EXERCISE BRIEF
Set down each entry exactly; omit images.

_ _ _ _ _ _ _

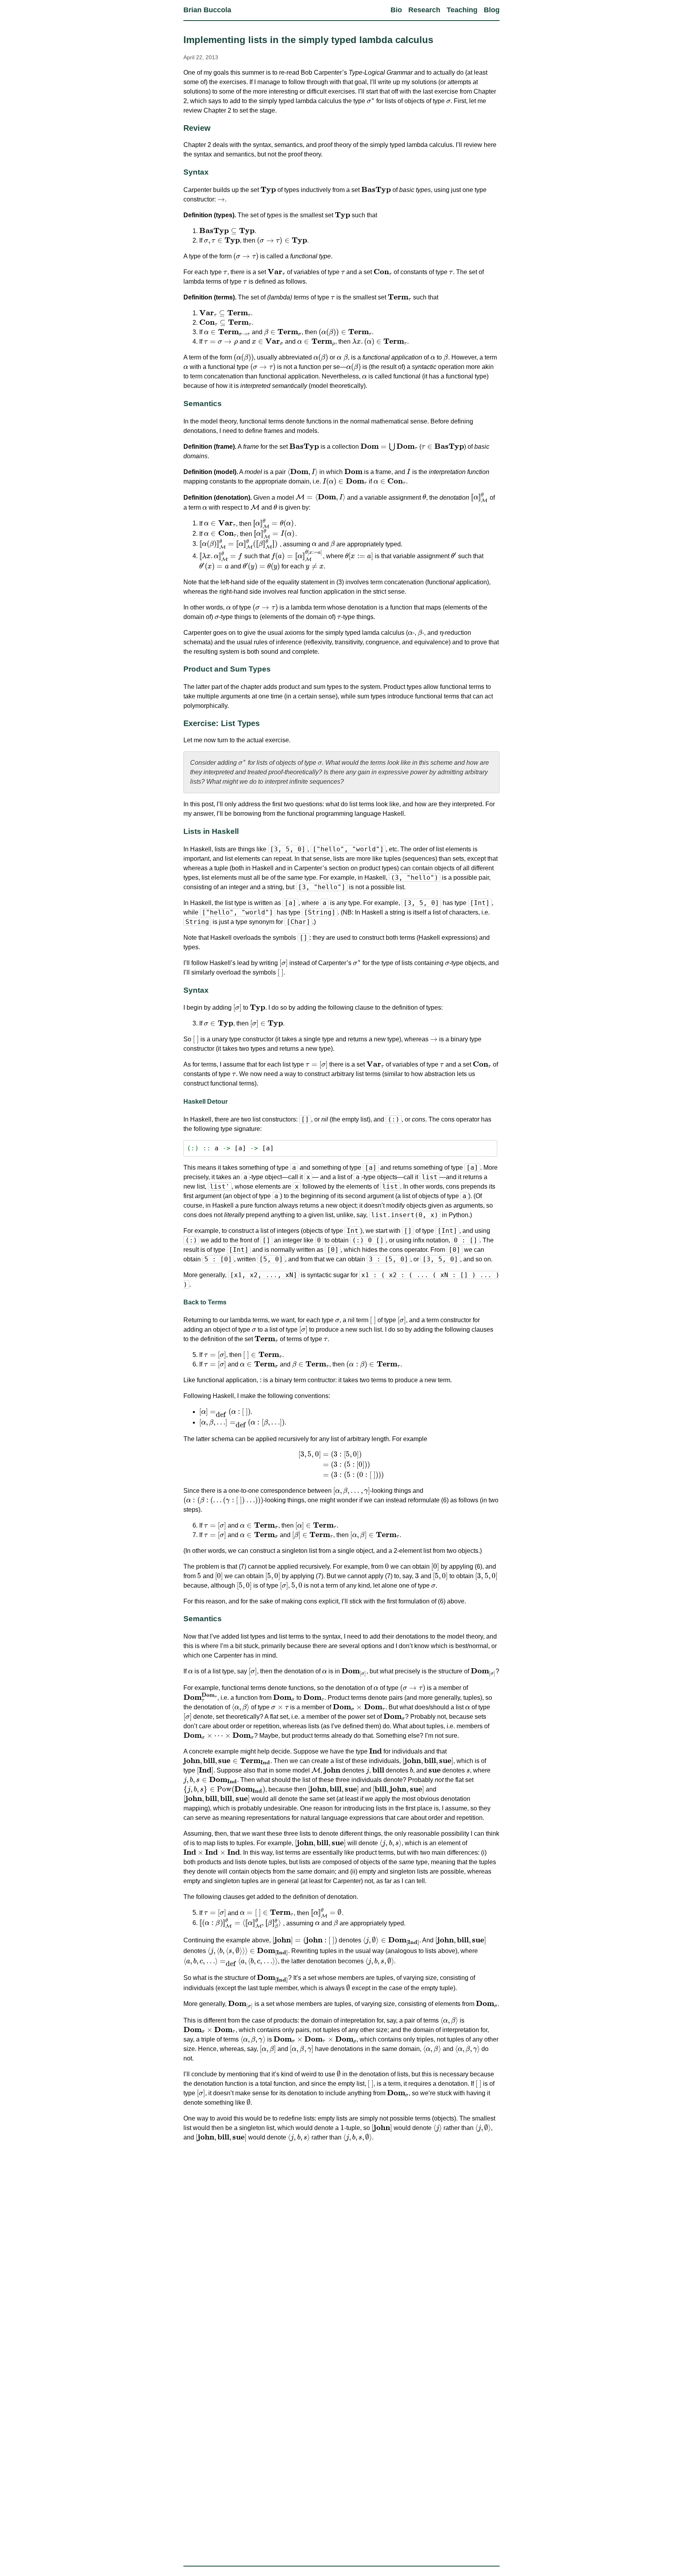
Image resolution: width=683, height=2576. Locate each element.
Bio (396, 10)
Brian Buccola (207, 10)
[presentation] (371, 100)
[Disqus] (341, 2247)
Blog (492, 10)
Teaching (462, 10)
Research (424, 10)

_ _ _ _ _ _ _

EXERCISE OUTPUT
Image resolution: width=683, height=2576. Locate each element.
Bio (396, 10)
Brian Buccola (207, 10)
[presentation] (371, 100)
[Disqus] (341, 2247)
Blog (492, 10)
Teaching (462, 10)
Research (424, 10)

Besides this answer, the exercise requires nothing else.